The famous recorded message (“mind the gap”) one hears before de-boarding or boarding a train in London’s Tube is actually darn good advice for any company. Just like the message warns passengers to be careful of the dangerous gap between the train and platform, I’m warning companies to be mindful of gaps in their marketing resources.

The gaps I’m referring to are formed during periods of transition when the human resources in product marketing, strategic marketing, marketing communications, channel marketing, etc. are inadequate in terms of head count, experience, or skills.

This inadequacy or void sucks momentum out of the organization and invariably leads to missed goals, overly stressed employees, and a decline of morale.

Here are six situations where dangerous gaps frequently appear in which interim management is ideally suited to step in and maintain momentum and focus.
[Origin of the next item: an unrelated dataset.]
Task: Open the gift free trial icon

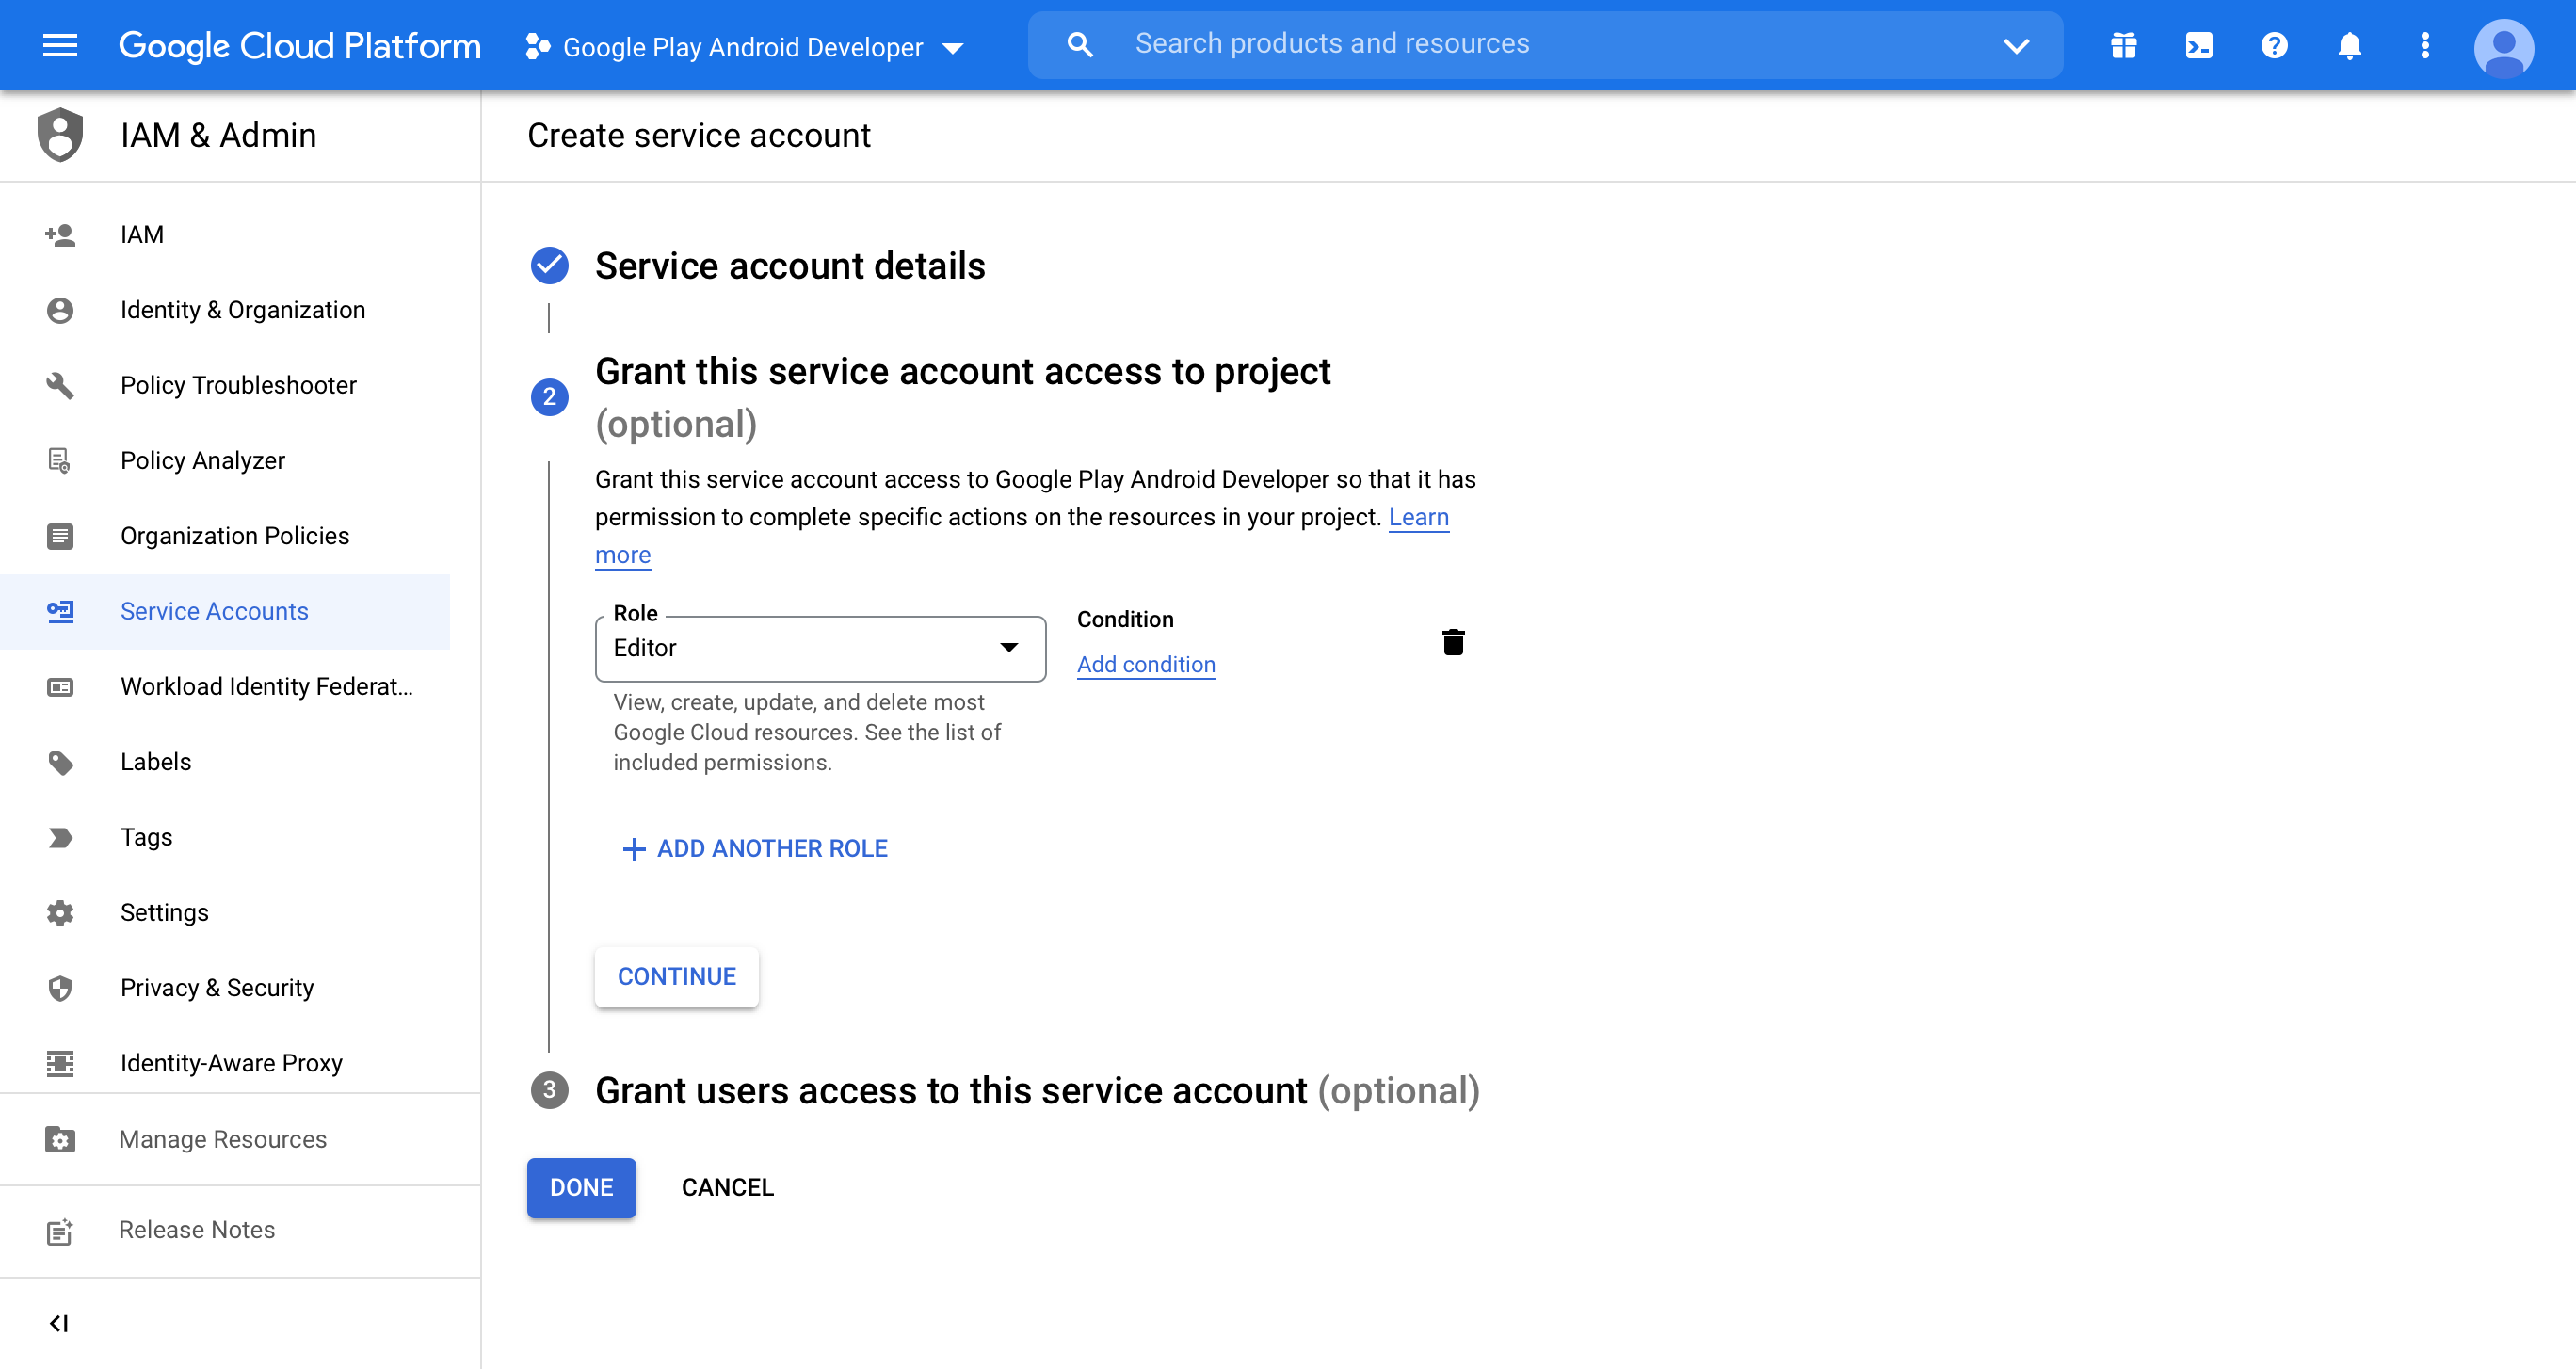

  1. Early-Stage Start-Up. Any start-up, particularly a high-tech start up, needs seasoned marketing talent in the early days to drive marketing requirements, conduct research, develop a positioning strategy, analyze competition, etc. The early stage company working on Series-A funding is seldom in a financial position to attract a full-time CMO, or to lure one away from an established company. An interim executive is an ideal solution.
  2. Maternity/Paternity Leave. A 2-3 month maternity leave can cause havoc in a marketing organization that is already thinly staffed. Fill the gap with an interim manager.
  3. Leave of Absence. Whether it be for a sabbatical or medical leave of absence, the vacancy is always a challenge for the organization to manage.
  4. Unexpected Termination. When a key manager is terminated or resigns unexpectedly the company has to scramble to either reorganize or fill the position. While the recruitment process is underway why not bring an interim manager in to keep the ball moving up the field?
  5. Temporary Workload Increase. Product launches or major initiatives can pull resources away from important day-to-day business. An interim manager can run the day-to-day activities, or assist with the special project. Either way, momentum is maintained.
  6. Waiting for Godot. We’ve all seen it. The company has created a spec for a key marketing role, but recruitment is taking forever as the hunt for the perfect candidate runs its course. An interim manager can step in and, even if not perfectly suited for the job, handle many of the duties. This keeps the company moving forward and reduces the pain associated with a lengthy recruitment period.

Mind your gaps. Look to interim management within the marketing function to keep your organization on the fast track.